The local food movement has become so popular in recent years that the word adopted to describe those who follow it — locavore — was New Oxford American Dictionary’s 2007 word of the year. The TaB group took the trend far beyond shopping at farmers markets by touring the fields where our food began its life, enjoying an afternoon getting to know two of the farmers and planting vegetables we knew might on day be served on campus.
Groups like ours are becoming more common with the growth of the local food movement and its close companion, the organic movement.
Shoppers are heading to farmers markets and joining CSAs, or community supported agriculture, where they pay a fee to a farmer in advance of the growing season in return for a weekly box of fresh food, sometimes delivered to their doorsteps. City dwellers are planting edible gardens and starting chicken co-ops for fresh eggs. Families are vacationing at farms in the country while learning about agriculture. Summer internships are heading out of the office and into the fields, and a growing number of young urbanites are starting their own small farms.
The movement is thriving on college campuses, longtime supporters of “green” practices. A 2009 report card from the Sustainable Endowments Institute, which examines sustainability initiatives from the 300 colleges with the largest endowments in the U.S. and Canada, found that 82 percent devote at least a portion of their food budgets to buying from local producers. Almost three in 10 have a community garden or farm on campus. Willamette was among the 30 percent of campuses to receive an “A” grade for its efforts in food and recycling, recognizing Bon Appétit’s dedication to buying from local, organic farms. Willamette students recently planted a garden near Kaneko Commons.
“The amount of attention to this topic has been endless,” says Kimberlee Chambers, an assistant professor of environmental science who researches the Willamette Valley’s food system and advised the TaB trip. “Much of the attention has been focused on Oregon.”
The Willamette Valley’s rich soil and long growing season have made it one of the country’s premier agricultural areas and a hotbed for the locavore movement.
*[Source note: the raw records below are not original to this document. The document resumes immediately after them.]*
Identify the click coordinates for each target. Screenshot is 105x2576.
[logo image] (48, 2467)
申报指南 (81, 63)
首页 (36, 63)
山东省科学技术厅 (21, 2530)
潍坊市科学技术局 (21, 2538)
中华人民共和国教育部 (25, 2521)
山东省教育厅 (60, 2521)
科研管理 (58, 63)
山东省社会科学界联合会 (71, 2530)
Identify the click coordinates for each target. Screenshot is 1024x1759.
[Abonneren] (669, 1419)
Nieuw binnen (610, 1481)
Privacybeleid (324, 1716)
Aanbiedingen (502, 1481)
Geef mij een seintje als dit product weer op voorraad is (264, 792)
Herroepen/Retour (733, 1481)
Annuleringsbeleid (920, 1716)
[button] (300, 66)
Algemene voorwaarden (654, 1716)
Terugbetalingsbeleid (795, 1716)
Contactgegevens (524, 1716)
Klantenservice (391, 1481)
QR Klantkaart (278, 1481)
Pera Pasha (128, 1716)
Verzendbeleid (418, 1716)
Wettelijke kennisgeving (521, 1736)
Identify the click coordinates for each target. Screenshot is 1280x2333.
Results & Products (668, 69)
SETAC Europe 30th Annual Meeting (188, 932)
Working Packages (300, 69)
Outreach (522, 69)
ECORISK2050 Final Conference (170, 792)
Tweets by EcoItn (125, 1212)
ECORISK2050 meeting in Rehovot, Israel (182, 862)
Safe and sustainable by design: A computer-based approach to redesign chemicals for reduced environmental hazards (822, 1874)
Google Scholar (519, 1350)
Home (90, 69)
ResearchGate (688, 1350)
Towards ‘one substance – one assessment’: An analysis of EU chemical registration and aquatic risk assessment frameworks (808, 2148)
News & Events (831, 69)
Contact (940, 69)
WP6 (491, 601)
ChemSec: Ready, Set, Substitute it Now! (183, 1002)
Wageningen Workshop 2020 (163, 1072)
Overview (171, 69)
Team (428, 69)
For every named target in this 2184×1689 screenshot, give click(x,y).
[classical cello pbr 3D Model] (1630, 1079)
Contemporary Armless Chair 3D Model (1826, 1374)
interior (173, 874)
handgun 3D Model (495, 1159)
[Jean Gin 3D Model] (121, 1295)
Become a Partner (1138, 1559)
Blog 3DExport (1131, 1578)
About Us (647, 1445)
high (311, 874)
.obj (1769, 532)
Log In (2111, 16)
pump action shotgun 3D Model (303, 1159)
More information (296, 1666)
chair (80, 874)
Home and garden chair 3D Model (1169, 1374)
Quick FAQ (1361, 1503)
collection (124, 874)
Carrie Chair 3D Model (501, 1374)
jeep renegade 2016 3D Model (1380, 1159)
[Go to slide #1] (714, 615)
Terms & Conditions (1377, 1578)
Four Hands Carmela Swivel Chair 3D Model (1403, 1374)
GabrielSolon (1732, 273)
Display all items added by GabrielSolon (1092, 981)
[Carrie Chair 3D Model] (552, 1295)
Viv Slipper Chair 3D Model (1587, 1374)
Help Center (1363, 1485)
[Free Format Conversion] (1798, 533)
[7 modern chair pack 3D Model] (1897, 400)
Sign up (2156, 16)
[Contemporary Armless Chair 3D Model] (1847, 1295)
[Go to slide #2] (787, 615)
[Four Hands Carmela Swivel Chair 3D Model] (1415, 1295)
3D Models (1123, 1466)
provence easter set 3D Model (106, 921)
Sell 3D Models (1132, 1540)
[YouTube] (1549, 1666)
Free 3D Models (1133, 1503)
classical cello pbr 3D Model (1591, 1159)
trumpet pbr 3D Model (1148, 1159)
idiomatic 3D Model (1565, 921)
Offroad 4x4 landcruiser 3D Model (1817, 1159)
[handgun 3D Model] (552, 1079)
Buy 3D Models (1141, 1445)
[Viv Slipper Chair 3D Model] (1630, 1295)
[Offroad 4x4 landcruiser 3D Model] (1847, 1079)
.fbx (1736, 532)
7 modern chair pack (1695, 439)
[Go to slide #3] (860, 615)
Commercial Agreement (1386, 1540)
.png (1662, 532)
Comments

Its proximity to Portland has helped the city’s restaurant scene gain national recognition — locally grown produce is this year’s second-hottest American food trend (behind bite-sized desserts), according to a National Restaurant Association survey of chefs. “Portland restaurants are making a name for themselves, and more and more chefs are moving to Portland,” Chambers says. “One of the reasons is they have such easy access to seasonal, local produce coming out of the Willamette Valley.”
Jeff Rosenblad, owner of Happy Harvest Farm in Mt. Angel, Ore., has benefited from the high-end restaurant market in Bend. As our TaB group tied ropes to guide Rosenblad’s young tomato plants, the farmer explained he sells up to 2,000 pounds of watermelon a week to the Bend-La Pine School District. He travels to Bend twice weekly during harvest season to deliver to two school districts and sell at the farmers market and to restaurants and bakeries, all interested in local, sustainably grown produce. “The high-end bakeries provide really good business,” he says. “They want very specific items to bake into their pastries.”
When people sample their first strawberry or tomato from the farmers market, they are often surprised at how different it tastes compared to what they buy at the supermarket.
Locavores say the difference is partly because small farmers can grow more flavorful varieties of produce, items that may not have a long enough shelf life to go to a supermarket. Many small cattle farmers feed the animals grass — their natural diet — causing the meat to taste different from grain-fed animals.
Major grocery stores often purchase produce from agricultural companies that can conveniently provide large amounts of produce at cheap prices — and typically ship that produce from far-off locales, especially during winter when fewer vegetables are in season in the United States. According to the WorldWatch Institute, Americans’ food typically travels between 1,500 and 2,500 miles from farm to plate, as much as 25 percent farther than in 1980. Large companies often harvest the produce before it’s ripe so it can survive the long trip — which is why a vine-ripened tomato at the farmers market, picked within the last 24 hours, often routs the supermarket version in a taste test.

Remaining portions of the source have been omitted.